::: Study material
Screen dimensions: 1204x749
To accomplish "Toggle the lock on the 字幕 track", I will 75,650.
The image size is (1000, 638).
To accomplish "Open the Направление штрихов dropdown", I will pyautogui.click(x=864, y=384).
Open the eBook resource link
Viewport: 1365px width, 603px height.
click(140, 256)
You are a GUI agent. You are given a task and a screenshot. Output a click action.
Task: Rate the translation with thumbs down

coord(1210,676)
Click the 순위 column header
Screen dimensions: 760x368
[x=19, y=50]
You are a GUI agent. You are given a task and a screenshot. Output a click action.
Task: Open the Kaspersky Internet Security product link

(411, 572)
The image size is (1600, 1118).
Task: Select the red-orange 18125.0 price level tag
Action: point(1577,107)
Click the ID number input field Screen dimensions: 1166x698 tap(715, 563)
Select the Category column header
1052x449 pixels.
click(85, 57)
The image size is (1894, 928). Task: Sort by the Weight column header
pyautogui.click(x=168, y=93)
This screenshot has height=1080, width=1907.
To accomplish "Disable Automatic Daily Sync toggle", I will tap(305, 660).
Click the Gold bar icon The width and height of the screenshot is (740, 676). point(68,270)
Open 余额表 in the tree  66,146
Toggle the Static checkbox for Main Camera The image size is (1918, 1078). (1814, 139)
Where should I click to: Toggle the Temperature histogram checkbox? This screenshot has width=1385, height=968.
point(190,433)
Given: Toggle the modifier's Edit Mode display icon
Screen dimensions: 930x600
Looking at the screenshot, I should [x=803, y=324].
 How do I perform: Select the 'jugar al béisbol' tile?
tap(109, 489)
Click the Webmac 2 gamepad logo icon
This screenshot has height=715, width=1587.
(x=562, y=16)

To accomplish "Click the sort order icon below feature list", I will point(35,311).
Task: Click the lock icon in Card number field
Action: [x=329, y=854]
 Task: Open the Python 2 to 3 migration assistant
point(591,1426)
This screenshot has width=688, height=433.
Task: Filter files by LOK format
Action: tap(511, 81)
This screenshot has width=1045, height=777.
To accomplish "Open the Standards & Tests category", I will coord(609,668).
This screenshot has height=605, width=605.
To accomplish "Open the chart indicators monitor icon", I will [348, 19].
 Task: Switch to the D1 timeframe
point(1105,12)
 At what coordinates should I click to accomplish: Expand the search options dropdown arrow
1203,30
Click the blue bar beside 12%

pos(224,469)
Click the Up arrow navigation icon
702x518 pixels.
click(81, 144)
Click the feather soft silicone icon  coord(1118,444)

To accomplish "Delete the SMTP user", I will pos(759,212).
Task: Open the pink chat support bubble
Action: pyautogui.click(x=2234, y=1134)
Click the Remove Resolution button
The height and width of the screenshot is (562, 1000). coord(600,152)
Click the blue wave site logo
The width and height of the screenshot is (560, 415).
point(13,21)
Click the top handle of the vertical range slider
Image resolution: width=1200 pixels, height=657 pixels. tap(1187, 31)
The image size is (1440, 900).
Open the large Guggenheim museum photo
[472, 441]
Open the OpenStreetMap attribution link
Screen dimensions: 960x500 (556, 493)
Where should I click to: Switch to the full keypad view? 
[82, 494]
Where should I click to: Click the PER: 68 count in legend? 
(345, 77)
::::::
# Work instructions
Lines from the top of the entries above to the line that contains "Click the Gold" should be set down exactly, please, with both ends kept and nothing added.

# Answer box
Screen dimensions: 1204x749
To accomplish "Toggle the lock on the 字幕 track", I will 75,650.
The image size is (1000, 638).
To accomplish "Open the Направление штрихов dropdown", I will pyautogui.click(x=864, y=384).
Open the eBook resource link
Viewport: 1365px width, 603px height.
click(140, 256)
You are a GUI agent. You are given a task and a screenshot. Output a click action.
Task: Rate the translation with thumbs down

coord(1210,676)
Click the 순위 column header
Screen dimensions: 760x368
[x=19, y=50]
You are a GUI agent. You are given a task and a screenshot. Output a click action.
Task: Open the Kaspersky Internet Security product link

(411, 572)
The image size is (1600, 1118).
Task: Select the red-orange 18125.0 price level tag
Action: point(1577,107)
Click the ID number input field Screen dimensions: 1166x698 tap(715, 563)
Select the Category column header
1052x449 pixels.
click(85, 57)
The image size is (1894, 928). Task: Sort by the Weight column header
pyautogui.click(x=168, y=93)
This screenshot has height=1080, width=1907.
To accomplish "Disable Automatic Daily Sync toggle", I will tap(305, 660).
Click the Gold bar icon The width and height of the screenshot is (740, 676). point(68,270)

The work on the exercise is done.